Set down the entries again word for word, without any of the images.

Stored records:
-=-=-
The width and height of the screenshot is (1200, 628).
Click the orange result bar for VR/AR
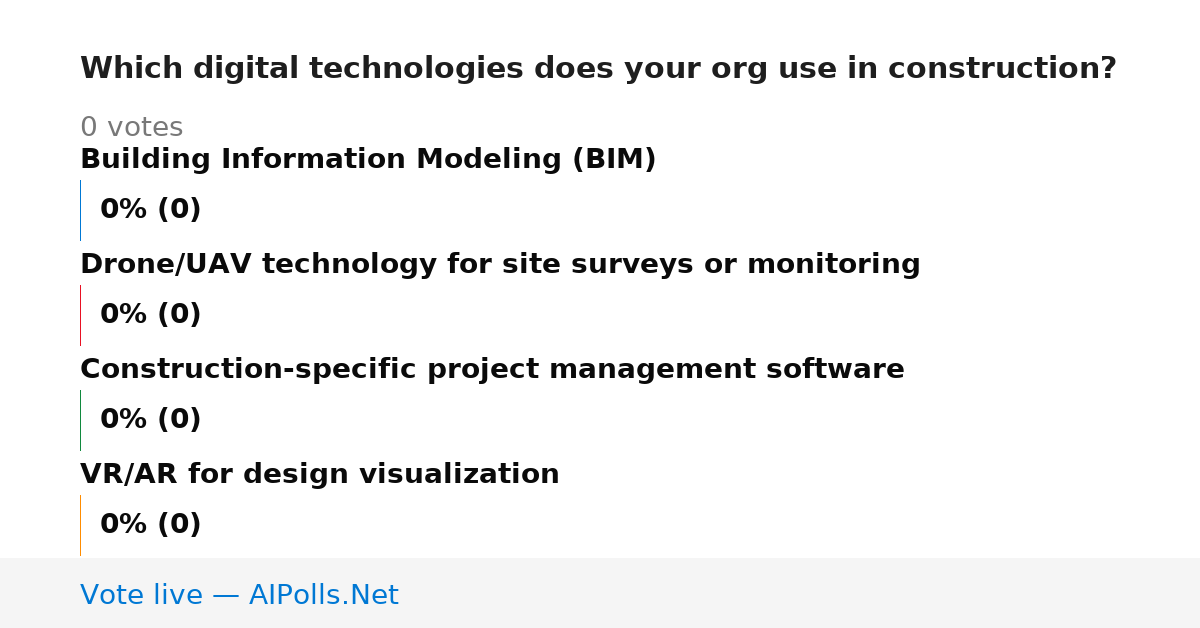[80, 525]
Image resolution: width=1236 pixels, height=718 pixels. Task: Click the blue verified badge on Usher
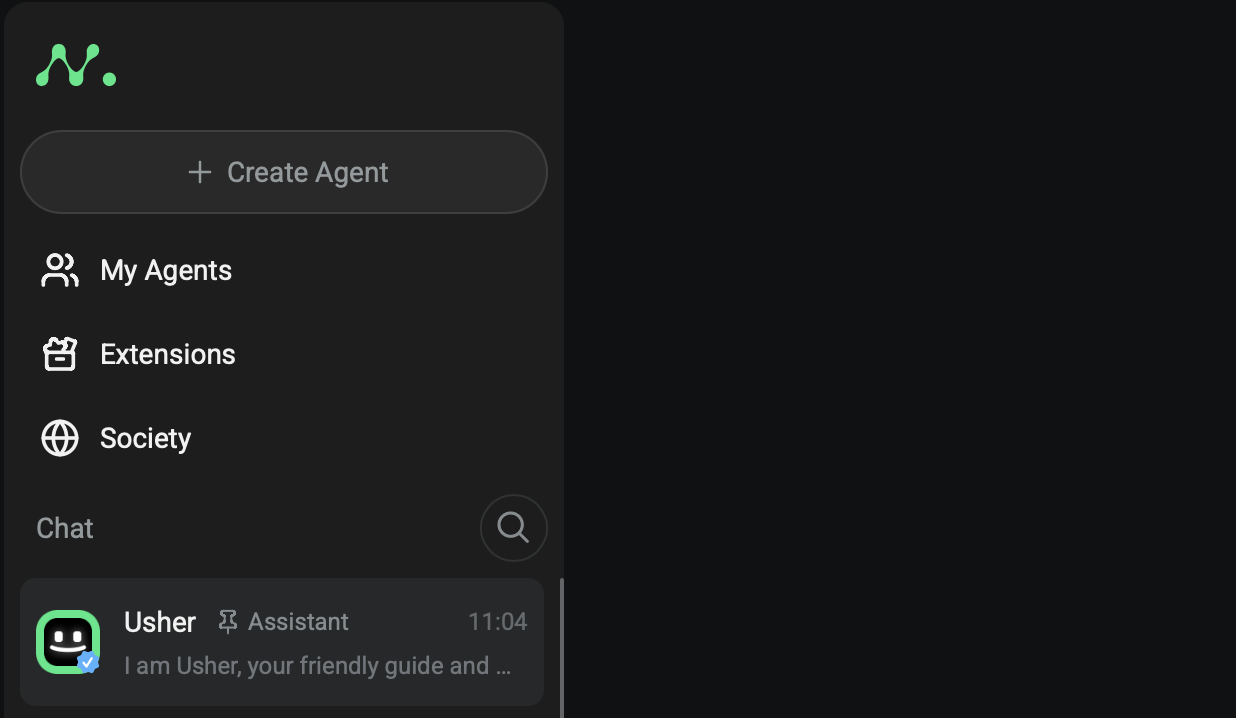point(88,662)
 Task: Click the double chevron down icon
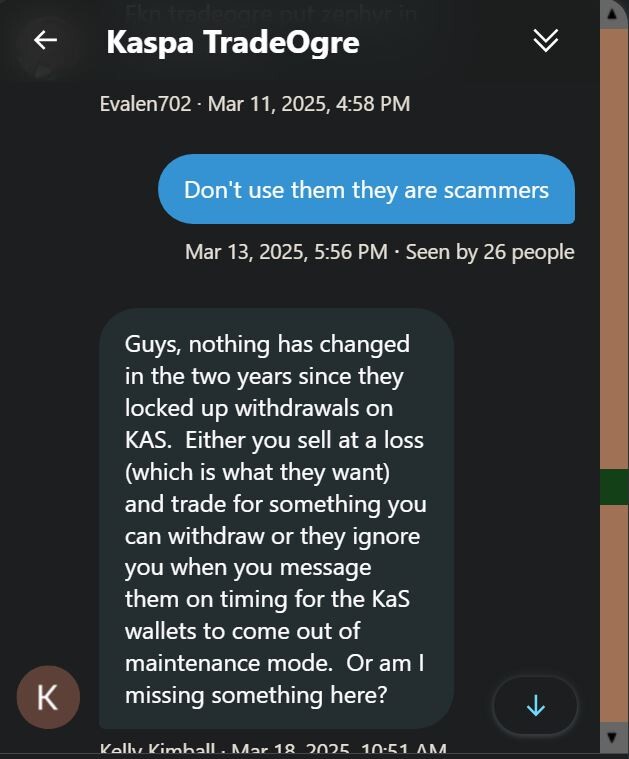click(546, 40)
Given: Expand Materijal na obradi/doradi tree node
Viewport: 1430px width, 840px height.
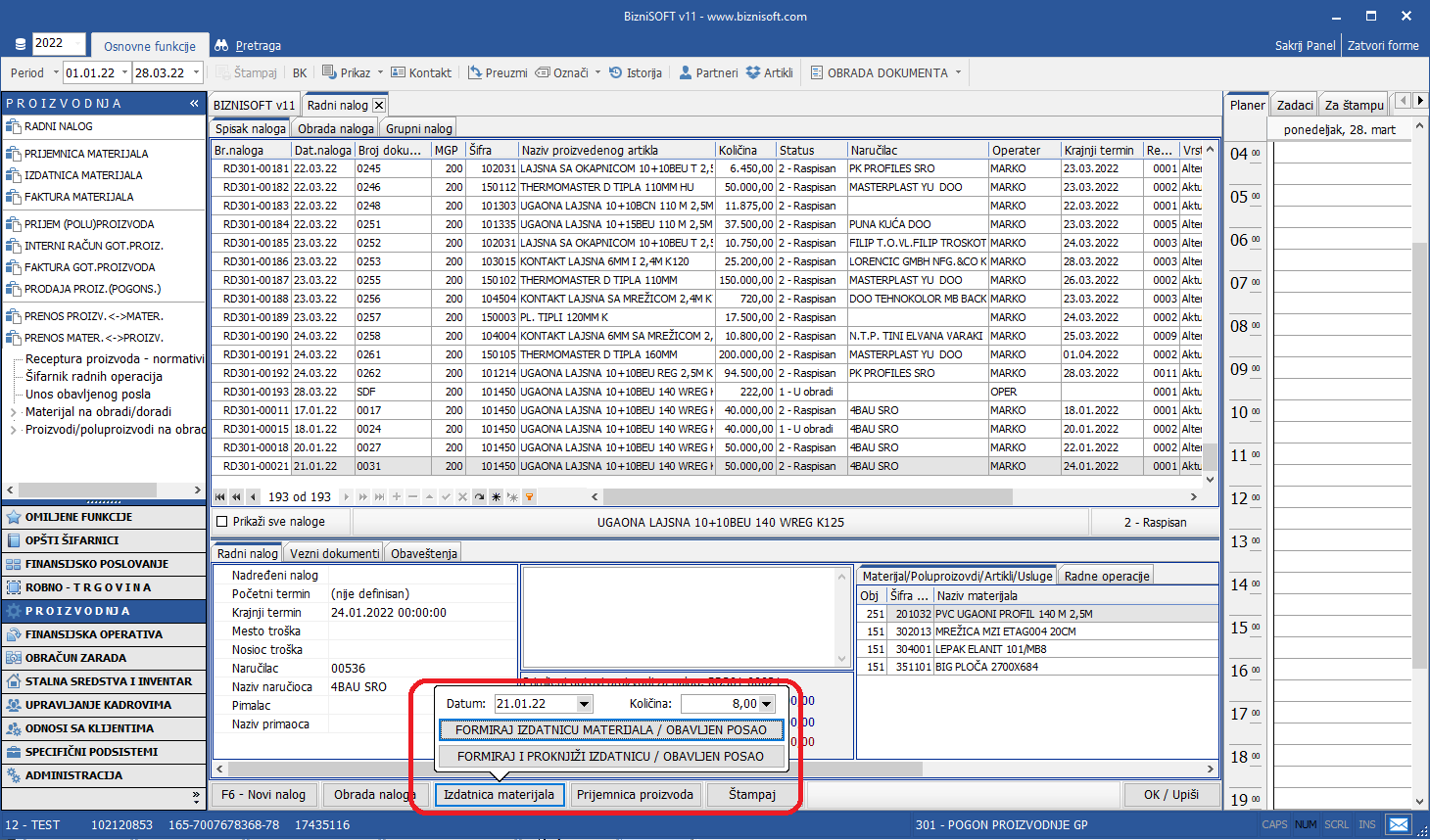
-=-=-
• **Response**:
The width and height of the screenshot is (1200, 628).
Click the orange result bar for VR/AR
[80, 525]
Image resolution: width=1236 pixels, height=718 pixels. Task: Click the blue verified badge on Usher
point(88,662)
 Task: Click the double chevron down icon
click(546, 40)
Given: Expand Materijal na obradi/doradi tree node
Viewport: 1430px width, 840px height.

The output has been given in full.